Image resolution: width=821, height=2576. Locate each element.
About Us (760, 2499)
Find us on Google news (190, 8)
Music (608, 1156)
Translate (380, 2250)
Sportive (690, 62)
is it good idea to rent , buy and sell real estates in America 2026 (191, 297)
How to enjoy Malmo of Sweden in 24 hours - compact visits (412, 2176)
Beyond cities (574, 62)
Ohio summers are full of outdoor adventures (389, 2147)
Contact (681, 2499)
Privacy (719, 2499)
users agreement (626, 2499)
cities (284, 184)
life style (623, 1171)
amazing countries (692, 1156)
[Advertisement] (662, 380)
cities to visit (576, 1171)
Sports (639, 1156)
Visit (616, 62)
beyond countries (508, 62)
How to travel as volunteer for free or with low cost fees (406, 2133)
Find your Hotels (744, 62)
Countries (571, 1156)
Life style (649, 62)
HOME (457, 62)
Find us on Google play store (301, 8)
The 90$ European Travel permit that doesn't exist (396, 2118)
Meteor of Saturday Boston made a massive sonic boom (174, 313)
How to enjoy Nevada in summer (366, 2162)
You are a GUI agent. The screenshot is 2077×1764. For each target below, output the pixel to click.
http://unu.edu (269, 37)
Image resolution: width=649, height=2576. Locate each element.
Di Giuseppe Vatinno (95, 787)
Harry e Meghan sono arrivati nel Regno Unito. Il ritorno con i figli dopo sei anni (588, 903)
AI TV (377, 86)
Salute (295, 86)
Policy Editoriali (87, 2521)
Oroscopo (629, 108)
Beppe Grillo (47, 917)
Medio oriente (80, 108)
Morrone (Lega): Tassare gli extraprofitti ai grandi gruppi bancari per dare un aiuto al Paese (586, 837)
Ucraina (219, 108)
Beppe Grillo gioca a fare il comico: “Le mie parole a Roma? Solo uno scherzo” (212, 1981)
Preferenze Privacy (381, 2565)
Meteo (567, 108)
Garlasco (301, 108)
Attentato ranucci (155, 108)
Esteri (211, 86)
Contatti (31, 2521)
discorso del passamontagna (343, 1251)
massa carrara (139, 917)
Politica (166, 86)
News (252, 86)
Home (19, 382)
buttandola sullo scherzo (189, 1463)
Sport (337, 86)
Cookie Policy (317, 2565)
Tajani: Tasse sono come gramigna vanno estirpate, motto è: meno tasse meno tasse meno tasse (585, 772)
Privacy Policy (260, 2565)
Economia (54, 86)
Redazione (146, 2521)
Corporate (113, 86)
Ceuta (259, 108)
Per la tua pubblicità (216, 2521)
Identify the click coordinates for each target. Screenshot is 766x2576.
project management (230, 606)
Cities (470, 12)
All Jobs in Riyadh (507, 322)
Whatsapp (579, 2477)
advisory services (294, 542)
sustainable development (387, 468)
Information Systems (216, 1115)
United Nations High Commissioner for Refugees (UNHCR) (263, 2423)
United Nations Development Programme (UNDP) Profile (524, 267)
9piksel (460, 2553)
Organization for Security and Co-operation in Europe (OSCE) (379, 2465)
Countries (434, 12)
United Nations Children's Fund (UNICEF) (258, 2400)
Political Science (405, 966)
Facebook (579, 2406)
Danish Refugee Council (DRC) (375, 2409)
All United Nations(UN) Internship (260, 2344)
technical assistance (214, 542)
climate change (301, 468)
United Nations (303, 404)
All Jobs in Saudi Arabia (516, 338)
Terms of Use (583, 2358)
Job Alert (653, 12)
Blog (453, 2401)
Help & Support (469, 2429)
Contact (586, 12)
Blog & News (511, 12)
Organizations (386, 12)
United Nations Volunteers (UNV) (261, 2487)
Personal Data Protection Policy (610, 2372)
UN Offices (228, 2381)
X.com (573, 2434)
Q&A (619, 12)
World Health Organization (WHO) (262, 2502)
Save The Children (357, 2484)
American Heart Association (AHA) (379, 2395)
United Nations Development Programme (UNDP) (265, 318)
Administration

■ What this task involves ■
Retype the listing above exactly as it appears.

■ Written answer ■
Image resolution: width=821, height=2576. Locate each element.
About Us (760, 2499)
Find us on Google news (190, 8)
Music (608, 1156)
Translate (380, 2250)
Sportive (690, 62)
is it good idea to rent , buy and sell real estates in America 2026 (191, 297)
How to enjoy Malmo of Sweden in 24 hours - compact visits (412, 2176)
Beyond cities (574, 62)
Ohio summers are full of outdoor adventures (389, 2147)
Contact (681, 2499)
Privacy (719, 2499)
users agreement (626, 2499)
cities (284, 184)
life style (623, 1171)
amazing countries (692, 1156)
[Advertisement] (662, 380)
cities to visit (576, 1171)
Sports (639, 1156)
Visit (616, 62)
beyond countries (508, 62)
How to travel as volunteer for free or with low cost fees (406, 2133)
Find your Hotels (744, 62)
Countries (571, 1156)
Life style (649, 62)
HOME (457, 62)
Find us on Google play store (301, 8)
The 90$ European Travel permit that doesn't exist (396, 2118)
Meteor of Saturday Boston made a massive sonic boom (174, 313)
How to enjoy Nevada in summer (366, 2162)
You are a GUI agent. The screenshot is 2077×1764. For each target below, output the pixel to click.
http://unu.edu (269, 37)
Image resolution: width=649, height=2576. Locate each element.
Di Giuseppe Vatinno (95, 787)
Harry e Meghan sono arrivati nel Regno Unito. Il ritorno con i figli dopo sei anni (588, 903)
AI TV (377, 86)
Salute (295, 86)
Policy Editoriali (87, 2521)
Oroscopo (629, 108)
Beppe Grillo (47, 917)
Medio oriente (80, 108)
Morrone (Lega): Tassare gli extraprofitti ai grandi gruppi bancari per dare un aiuto al Paese (586, 837)
Ucraina (219, 108)
Beppe Grillo gioca a fare il comico: “Le mie parole a Roma? Solo uno scherzo” (212, 1981)
Preferenze Privacy (381, 2565)
Meteo (567, 108)
Garlasco (301, 108)
Attentato ranucci (155, 108)
Esteri (211, 86)
Contatti (31, 2521)
discorso del passamontagna (343, 1251)
massa carrara (139, 917)
Politica (166, 86)
News (252, 86)
Home (19, 382)
buttandola sullo scherzo (189, 1463)
Sport (337, 86)
Cookie Policy (317, 2565)
Tajani: Tasse sono come gramigna vanno estirpate, motto è: meno tasse meno tasse meno tasse (585, 772)
Privacy Policy (260, 2565)
Economia (54, 86)
Redazione (146, 2521)
Corporate (113, 86)
Ceuta (259, 108)
Per la tua pubblicità (216, 2521)
Identify the click coordinates for each target. Screenshot is 766x2576.
project management (230, 606)
Cities (470, 12)
All Jobs in Riyadh (507, 322)
Whatsapp (579, 2477)
advisory services (294, 542)
sustainable development (387, 468)
Information Systems (216, 1115)
United Nations High Commissioner for Refugees (UNHCR) (263, 2423)
United Nations Development Programme (UNDP) Profile (524, 267)
9piksel (460, 2553)
Organization for Security and Co-operation in Europe (OSCE) (379, 2465)
Countries (434, 12)
United Nations Children's Fund (UNICEF) (258, 2400)
Political Science (405, 966)
Facebook (579, 2406)
Danish Refugee Council (DRC) (375, 2409)
All United Nations(UN) Internship (260, 2344)
technical assistance (214, 542)
climate change (301, 468)
United Nations (303, 404)
All Jobs in Saudi Arabia (516, 338)
Terms of Use (583, 2358)
Job Alert (653, 12)
Blog (453, 2401)
Help & Support (469, 2429)
Contact (586, 12)
Blog & News (511, 12)
Organizations (386, 12)
United Nations Volunteers (UNV) (261, 2487)
Personal Data Protection Policy (610, 2372)
UN Offices (228, 2381)
X.com (573, 2434)
Q&A (619, 12)
World Health Organization (WHO) (262, 2502)
Save The Children (357, 2484)
American Heart Association (AHA) (379, 2395)
United Nations Development Programme (UNDP) (265, 318)
Administration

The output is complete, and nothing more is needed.